Epidural Steroid Injection Side Effects

In addition to risks from the injection, there are also potential side effects from the steroid medication itself. These tend to be rare and much less prevalent than the side effects from oral steroids. Nonetheless, reported side effects from epidural steroid injections include:
  • Localized increase in pain
  • Non-positional headaches resolving within 24 hours
  • Facial flushing
  • Anxiety
  • Sleeplessness
  • Fever the night of injection
  • High blood sugar
  • A transient decrease in immunity because of the suppressive effect of the steroid
  • Stomach ulcers
  • Severe arthritis of the hips (avascular necrosis)
  • Cataracts

When to Report Epidural Side Effects to a Doctor

While each physician has a different approach to patient follow-up depending on their practice and the patient’s clinical situation, some conditions that always warrant a call to a doctor following an epidural steroid injection include:
  • Experiencing a painful headache while sitting up or standing that feels better after lying down, which may indicate a dural puncture
     
  • Having a fever of 101 degrees or greater for more than 24 hours, which may be indicative of infection
     
  • Losing function or feeling in the legs or arms
     
  • Loss of bowel or bladder control (meaning either the inability to produce or hold urine or stools) after the local anesthetic and temporary numbness wear off
     
  • Severe pain not controlled by over-the-counter pain medication or other measures used in the past

All of these symptoms are atypical effects, and need to be assessed and addressed immediately by a professional.

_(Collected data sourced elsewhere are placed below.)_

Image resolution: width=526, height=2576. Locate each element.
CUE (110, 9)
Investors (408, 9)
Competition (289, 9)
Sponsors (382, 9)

In general, epidural steroid injections are a low risk, useful, non-surgical tool to combat lower back pain and sciatica (radicular pain) caused by inflammation. A conservative analysis of patient outcomes suggests that at least 50% of patients will experience pain relief, although the exact degree of relief enjoyed depends on a number of factors. Their relative safety and efficacy makes epidural steroid injections an integral part of the non-surgical treatment of low back and radicular pain.